• STATED EXERCISE:
Answer these about the FastqStreamer thread below:
1. From which list was the message redirected?
2. Which version of R is the writer still using?
3. On which pages is the parallel chunk reading now documented?

• GIVEN PASSAGE:

— start —

Re-directed from R-devel, where I guess it went by accident.


On 11/18/2014 09:00 AM, Cook, Malcolm wrote:
Hi,

I understand ShortRead::FastqStreamer will read chunks in parallel depending
on the value of ShortRead:::.set_omp_threads

I see this discussed here:
https://stat.ethz.ch/pipermail/bioc-devel/2013-May/004355.html and nowhere
else.

It probably should be documented in ShortRead.

yes, it's now documented on the FastqStreamer / Sampler and trim* pages.


Possibly this has already changed for I am using still R 3.1.0.   I thought
I'd check.

Oh, and, in my hands/hardware, the value of this FastqStreamer's use of
srapply's parallelization is negligible, at least if the consumer of
successive yields is in the main process.  I see that the new bpiterate
appears to take advantage of yielding in forked processes, which sounds
promising.  Is that the idea?

— end —

• STORED RECORDS:
— start —

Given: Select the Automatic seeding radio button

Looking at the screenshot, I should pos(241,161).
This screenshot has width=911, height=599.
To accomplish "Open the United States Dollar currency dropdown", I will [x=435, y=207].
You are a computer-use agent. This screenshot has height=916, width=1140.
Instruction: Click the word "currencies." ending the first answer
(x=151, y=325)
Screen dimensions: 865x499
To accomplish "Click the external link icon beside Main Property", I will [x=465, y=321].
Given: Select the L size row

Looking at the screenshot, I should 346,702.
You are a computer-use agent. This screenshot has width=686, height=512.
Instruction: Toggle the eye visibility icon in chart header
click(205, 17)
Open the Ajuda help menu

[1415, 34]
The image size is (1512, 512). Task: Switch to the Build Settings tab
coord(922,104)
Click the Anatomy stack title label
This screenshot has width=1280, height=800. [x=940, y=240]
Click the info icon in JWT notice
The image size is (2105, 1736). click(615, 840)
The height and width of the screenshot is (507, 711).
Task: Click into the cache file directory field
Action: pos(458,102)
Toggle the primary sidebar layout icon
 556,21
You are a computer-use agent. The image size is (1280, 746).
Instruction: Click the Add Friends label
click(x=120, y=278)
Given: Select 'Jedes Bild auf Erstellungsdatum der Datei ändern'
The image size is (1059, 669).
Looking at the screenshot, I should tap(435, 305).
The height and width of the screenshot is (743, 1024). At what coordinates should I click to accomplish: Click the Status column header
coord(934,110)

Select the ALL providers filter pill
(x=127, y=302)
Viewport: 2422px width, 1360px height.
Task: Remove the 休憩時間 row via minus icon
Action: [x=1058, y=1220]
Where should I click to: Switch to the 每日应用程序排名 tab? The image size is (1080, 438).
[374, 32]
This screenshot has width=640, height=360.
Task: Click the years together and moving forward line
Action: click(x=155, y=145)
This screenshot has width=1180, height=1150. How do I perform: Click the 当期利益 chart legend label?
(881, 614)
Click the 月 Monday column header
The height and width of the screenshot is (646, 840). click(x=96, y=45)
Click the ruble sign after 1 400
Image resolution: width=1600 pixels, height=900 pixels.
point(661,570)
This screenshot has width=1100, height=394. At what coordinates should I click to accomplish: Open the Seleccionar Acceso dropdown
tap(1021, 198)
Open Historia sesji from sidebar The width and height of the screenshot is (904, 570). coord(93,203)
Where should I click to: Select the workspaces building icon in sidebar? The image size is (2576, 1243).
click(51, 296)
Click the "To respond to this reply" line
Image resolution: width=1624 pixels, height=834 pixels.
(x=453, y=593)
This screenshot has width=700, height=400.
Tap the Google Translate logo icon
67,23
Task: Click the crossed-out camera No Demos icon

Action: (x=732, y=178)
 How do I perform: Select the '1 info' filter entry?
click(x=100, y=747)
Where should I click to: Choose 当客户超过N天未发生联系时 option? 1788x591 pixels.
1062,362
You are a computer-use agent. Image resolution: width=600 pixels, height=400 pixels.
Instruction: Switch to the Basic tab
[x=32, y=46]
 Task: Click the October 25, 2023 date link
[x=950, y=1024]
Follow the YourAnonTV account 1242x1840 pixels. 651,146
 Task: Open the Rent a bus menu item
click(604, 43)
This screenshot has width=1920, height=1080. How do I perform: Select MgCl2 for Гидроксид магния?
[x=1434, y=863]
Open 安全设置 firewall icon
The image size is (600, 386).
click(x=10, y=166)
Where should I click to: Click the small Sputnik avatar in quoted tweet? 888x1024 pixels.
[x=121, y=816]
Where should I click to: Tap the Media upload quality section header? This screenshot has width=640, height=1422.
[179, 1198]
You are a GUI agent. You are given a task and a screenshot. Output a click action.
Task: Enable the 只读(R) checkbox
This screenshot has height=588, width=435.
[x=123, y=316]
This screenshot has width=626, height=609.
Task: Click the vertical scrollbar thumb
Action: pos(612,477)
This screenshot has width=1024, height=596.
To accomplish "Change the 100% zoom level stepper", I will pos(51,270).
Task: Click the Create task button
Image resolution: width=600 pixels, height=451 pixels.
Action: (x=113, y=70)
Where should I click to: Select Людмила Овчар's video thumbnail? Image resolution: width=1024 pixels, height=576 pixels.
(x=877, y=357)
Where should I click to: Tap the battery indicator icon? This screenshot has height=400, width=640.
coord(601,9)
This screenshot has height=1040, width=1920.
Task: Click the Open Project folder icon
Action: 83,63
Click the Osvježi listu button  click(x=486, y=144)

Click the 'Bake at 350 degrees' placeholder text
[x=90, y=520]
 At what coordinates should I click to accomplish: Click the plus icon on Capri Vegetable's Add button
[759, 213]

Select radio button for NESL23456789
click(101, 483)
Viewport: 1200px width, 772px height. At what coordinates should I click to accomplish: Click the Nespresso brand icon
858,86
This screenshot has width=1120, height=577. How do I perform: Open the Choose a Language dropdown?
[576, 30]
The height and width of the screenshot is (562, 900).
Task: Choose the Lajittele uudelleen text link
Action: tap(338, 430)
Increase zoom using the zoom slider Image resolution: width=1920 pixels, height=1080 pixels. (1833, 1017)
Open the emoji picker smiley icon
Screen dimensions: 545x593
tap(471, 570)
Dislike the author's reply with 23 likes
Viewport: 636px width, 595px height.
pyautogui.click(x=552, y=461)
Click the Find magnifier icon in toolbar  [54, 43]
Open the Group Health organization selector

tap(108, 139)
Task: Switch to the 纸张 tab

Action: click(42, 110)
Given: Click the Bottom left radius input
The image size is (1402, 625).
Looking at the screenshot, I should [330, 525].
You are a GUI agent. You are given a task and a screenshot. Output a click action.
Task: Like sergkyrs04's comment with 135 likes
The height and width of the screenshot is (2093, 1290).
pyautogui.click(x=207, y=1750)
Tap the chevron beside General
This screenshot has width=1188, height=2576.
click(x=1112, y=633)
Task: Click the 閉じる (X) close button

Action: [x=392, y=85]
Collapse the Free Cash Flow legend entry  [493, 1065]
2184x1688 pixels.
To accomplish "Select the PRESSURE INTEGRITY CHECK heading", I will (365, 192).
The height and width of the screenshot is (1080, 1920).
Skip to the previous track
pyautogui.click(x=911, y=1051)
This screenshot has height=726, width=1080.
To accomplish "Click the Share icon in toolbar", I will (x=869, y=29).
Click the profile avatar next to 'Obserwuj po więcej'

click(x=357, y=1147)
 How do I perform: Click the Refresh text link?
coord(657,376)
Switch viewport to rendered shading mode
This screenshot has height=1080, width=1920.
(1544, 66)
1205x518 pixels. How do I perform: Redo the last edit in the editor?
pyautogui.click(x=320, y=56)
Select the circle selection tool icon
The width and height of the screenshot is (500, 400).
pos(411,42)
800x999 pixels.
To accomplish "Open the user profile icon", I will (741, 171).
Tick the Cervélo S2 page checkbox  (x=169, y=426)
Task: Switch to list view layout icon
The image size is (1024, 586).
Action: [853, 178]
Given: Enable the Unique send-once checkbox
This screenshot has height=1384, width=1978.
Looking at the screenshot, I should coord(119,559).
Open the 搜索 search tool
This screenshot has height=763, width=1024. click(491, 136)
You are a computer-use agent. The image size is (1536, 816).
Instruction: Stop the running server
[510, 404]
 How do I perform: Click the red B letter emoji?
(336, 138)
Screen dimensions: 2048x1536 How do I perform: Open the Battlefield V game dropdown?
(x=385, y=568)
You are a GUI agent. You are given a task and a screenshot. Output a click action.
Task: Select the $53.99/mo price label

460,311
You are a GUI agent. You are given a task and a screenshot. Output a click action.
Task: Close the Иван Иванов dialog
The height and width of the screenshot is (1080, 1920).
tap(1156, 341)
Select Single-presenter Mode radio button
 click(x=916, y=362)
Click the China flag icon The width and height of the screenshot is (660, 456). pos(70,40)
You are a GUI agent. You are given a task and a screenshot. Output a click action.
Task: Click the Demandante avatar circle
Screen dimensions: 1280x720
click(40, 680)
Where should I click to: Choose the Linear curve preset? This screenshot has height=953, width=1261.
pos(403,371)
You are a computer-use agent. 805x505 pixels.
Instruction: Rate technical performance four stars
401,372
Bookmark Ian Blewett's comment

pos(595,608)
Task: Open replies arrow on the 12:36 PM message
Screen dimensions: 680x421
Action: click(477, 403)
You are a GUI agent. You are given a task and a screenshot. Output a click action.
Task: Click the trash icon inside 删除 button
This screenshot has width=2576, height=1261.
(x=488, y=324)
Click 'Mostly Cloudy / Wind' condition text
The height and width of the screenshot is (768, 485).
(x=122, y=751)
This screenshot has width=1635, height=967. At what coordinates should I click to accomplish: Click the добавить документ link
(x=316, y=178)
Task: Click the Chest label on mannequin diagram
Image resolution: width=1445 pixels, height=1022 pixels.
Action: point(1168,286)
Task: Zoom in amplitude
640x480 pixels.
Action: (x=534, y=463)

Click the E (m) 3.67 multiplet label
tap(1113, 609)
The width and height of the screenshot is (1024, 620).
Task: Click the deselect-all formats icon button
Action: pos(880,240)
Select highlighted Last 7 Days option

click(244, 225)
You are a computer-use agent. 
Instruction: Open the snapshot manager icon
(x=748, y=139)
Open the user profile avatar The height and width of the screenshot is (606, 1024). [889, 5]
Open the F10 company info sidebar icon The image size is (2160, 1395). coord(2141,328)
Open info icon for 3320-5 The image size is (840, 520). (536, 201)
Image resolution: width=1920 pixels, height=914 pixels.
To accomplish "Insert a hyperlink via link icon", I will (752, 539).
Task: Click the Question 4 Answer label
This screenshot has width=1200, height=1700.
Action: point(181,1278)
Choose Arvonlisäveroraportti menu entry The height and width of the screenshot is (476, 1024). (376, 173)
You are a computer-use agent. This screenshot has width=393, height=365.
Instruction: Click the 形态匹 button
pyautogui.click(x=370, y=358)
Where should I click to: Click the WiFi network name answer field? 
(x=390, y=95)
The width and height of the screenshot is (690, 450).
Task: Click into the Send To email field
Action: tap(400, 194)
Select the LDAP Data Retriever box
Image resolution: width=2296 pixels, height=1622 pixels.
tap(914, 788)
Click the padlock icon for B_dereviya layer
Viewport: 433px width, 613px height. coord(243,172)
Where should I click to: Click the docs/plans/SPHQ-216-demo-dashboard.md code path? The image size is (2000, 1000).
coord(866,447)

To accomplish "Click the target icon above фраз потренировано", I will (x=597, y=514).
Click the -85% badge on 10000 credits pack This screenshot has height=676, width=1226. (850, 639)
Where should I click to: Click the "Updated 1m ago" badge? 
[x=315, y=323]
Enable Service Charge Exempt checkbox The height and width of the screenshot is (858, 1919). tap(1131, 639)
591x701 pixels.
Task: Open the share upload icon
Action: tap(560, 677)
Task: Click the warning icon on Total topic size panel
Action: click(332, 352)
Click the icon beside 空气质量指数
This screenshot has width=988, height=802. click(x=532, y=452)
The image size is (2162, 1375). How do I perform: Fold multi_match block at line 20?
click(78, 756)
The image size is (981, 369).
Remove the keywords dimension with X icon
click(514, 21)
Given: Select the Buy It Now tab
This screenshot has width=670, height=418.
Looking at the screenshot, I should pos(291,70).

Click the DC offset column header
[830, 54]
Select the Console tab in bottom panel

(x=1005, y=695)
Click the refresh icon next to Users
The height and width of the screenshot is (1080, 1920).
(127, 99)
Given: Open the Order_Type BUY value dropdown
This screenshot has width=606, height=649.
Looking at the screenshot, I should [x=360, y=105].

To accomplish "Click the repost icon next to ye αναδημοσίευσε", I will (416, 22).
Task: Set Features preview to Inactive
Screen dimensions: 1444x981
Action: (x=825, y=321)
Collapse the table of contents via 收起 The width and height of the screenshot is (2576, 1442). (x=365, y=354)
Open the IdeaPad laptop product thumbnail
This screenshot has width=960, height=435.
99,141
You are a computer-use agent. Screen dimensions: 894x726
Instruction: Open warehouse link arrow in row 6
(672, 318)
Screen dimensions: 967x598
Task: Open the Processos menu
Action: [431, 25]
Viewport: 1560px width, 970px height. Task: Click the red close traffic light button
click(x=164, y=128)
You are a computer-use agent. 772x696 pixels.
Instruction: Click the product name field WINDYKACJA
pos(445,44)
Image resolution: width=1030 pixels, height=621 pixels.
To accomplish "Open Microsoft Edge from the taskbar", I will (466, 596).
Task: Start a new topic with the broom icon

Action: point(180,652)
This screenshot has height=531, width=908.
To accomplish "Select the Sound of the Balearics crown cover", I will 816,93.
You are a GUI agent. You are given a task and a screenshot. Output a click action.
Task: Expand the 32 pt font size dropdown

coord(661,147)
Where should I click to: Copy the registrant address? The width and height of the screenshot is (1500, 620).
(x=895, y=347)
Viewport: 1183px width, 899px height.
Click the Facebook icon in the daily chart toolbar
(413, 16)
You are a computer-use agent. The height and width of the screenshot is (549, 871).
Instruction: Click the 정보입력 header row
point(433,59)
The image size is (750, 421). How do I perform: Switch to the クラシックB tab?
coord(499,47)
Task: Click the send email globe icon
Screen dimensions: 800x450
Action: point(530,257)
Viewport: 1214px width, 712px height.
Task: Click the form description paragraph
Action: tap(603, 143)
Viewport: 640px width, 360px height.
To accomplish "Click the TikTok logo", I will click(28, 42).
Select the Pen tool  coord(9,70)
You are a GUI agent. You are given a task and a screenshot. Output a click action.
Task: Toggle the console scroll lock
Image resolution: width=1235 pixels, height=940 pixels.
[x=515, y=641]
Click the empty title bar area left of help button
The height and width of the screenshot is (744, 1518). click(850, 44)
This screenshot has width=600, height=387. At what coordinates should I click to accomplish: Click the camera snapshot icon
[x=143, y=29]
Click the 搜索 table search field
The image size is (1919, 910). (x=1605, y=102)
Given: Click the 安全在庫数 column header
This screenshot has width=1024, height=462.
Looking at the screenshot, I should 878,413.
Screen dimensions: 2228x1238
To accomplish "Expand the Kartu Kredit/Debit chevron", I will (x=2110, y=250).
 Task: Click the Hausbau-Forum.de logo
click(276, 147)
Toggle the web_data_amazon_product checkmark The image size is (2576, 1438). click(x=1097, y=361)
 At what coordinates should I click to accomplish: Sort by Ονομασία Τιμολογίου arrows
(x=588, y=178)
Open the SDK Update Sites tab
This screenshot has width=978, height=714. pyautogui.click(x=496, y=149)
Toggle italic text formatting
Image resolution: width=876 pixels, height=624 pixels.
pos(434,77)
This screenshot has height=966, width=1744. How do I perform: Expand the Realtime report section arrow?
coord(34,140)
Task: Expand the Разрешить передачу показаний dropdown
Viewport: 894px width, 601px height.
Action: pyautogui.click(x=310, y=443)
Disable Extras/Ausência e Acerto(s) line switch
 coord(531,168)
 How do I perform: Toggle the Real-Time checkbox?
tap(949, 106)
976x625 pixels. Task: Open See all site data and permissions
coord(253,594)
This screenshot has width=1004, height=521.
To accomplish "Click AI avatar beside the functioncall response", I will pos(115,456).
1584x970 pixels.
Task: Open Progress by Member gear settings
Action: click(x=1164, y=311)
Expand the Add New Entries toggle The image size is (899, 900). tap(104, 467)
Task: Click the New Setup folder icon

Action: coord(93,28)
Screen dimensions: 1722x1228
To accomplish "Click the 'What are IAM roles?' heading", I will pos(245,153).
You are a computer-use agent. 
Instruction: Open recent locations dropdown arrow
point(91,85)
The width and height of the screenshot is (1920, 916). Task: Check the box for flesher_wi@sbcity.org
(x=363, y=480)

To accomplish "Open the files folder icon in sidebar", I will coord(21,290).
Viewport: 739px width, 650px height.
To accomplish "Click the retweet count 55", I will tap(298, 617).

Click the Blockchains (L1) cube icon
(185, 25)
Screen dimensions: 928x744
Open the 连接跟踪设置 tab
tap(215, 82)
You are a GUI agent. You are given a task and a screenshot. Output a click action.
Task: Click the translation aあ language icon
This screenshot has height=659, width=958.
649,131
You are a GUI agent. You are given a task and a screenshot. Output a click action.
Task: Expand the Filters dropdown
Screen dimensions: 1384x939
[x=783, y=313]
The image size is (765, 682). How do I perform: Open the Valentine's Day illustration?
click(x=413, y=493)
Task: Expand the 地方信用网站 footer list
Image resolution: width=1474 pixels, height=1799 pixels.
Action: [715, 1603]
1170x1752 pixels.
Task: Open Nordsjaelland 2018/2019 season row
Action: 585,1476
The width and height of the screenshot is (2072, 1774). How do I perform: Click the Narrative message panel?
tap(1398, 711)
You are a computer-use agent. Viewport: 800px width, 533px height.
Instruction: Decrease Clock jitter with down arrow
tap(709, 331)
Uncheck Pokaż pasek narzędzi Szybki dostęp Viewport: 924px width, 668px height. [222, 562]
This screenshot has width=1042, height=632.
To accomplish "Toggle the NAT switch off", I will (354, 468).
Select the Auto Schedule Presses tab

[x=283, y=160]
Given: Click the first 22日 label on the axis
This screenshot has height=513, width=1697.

— end —

• SOLUTION BELOW:
1. R-devel
2. R 3.1.0
3. The FastqStreamer / Sampler and trim* pages